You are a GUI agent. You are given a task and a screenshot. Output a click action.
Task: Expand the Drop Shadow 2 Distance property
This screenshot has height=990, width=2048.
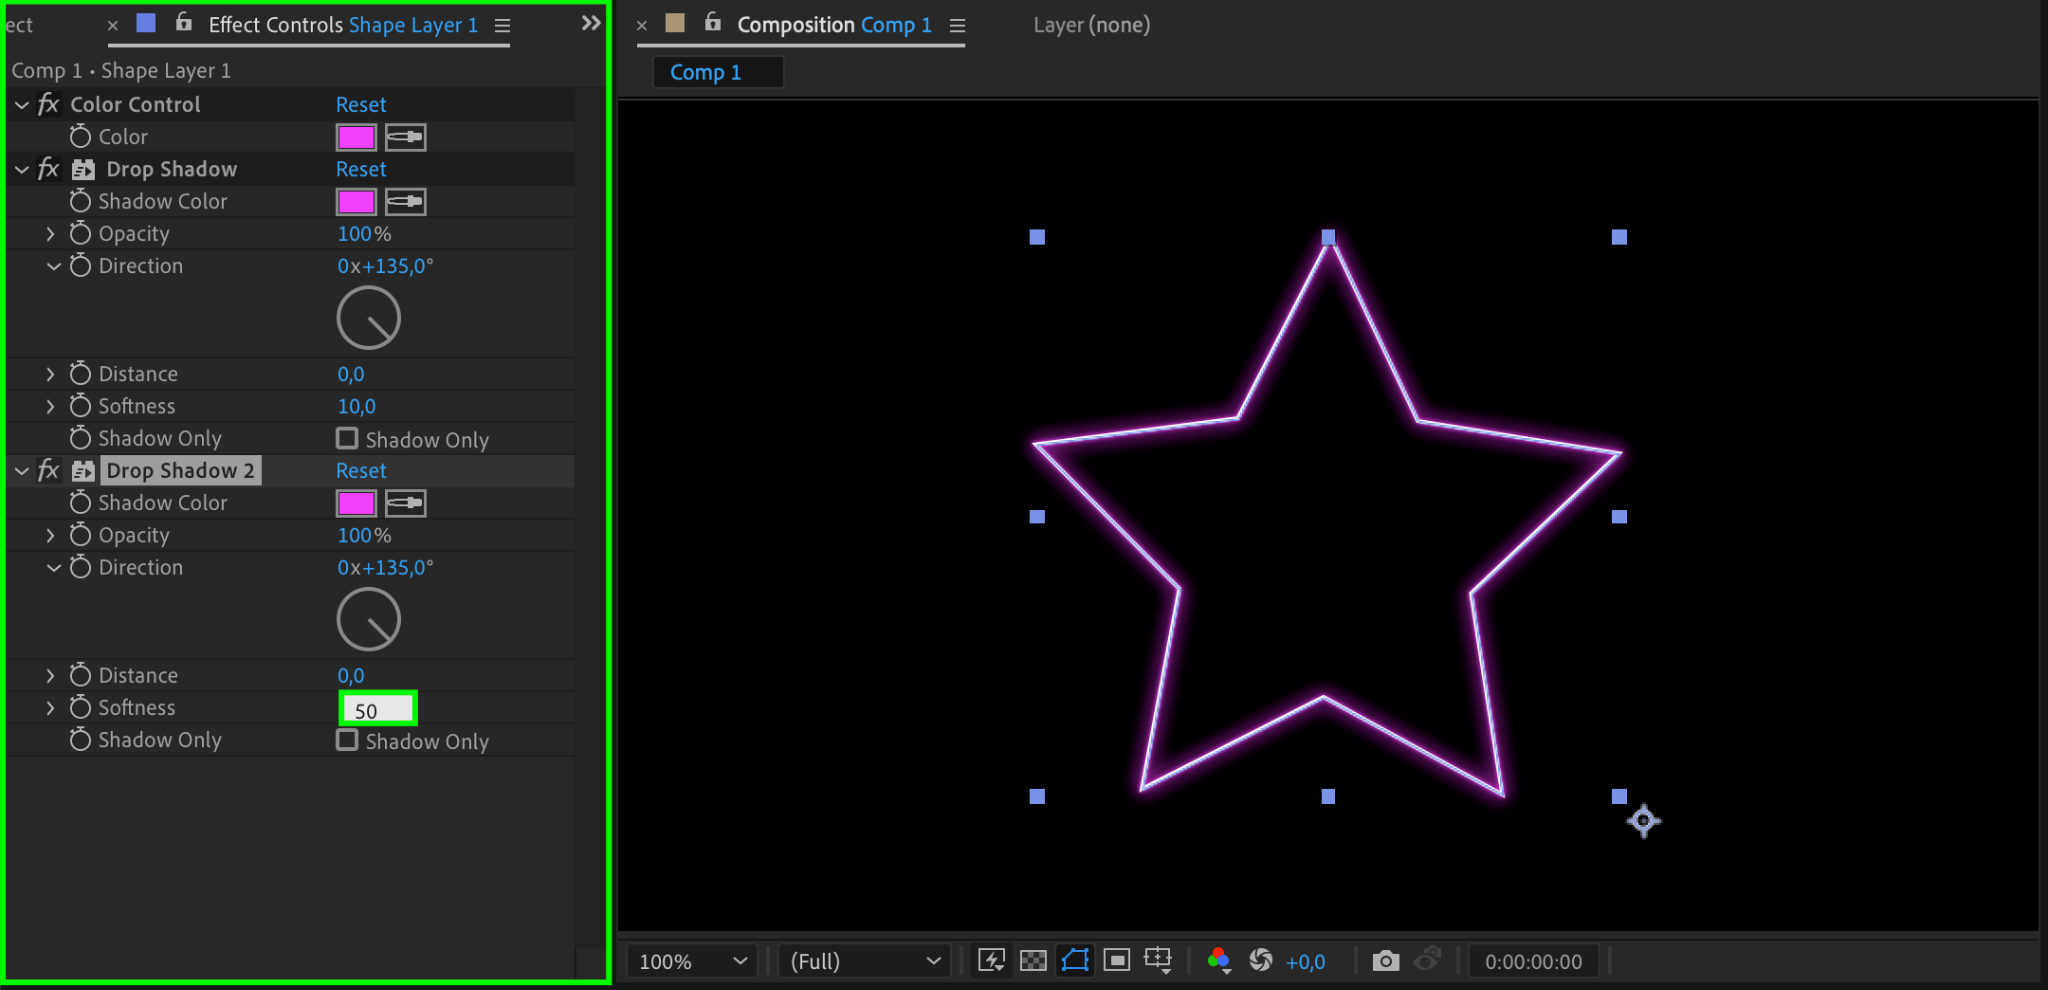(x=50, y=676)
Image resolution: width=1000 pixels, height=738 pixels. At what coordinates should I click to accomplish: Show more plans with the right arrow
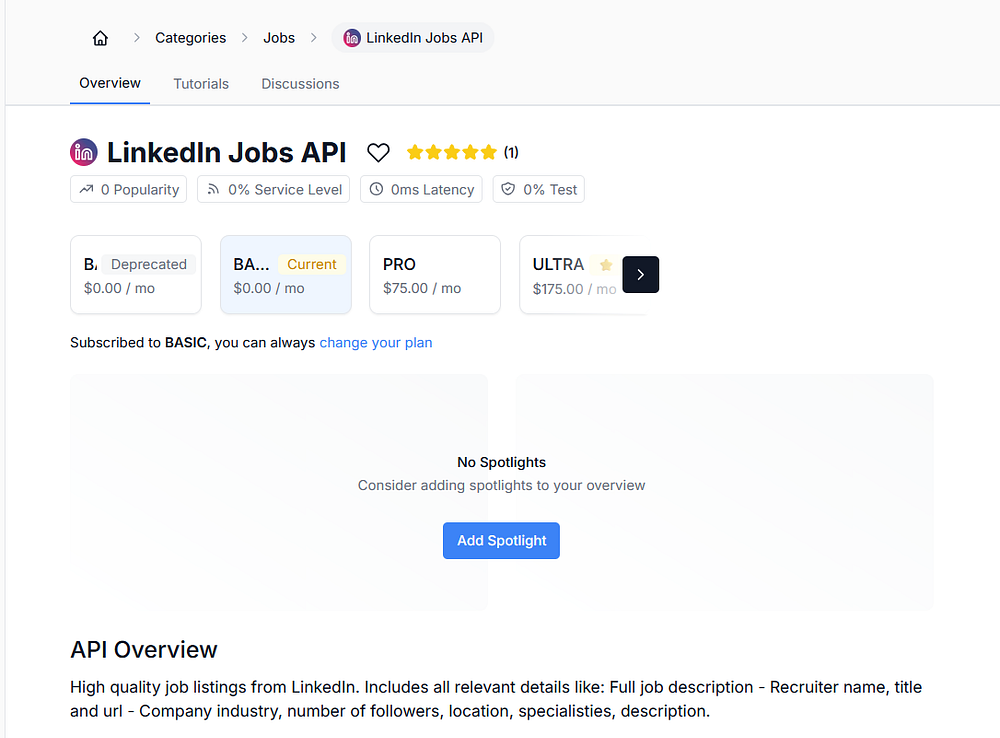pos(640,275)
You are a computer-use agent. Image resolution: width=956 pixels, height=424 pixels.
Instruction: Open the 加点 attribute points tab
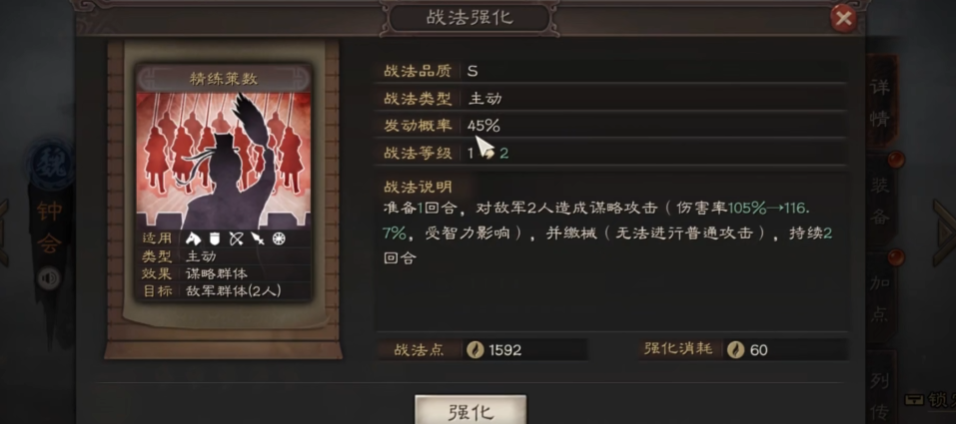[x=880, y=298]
========================================
Set down, exactly as written, each line from the one that contains "You are a computer-use" to the last line of the records, but none of the pictures.

You are a computer-use agent. Image resolution: width=956 pixels, height=424 pixels.
Instruction: Open the 加点 attribute points tab
[x=880, y=298]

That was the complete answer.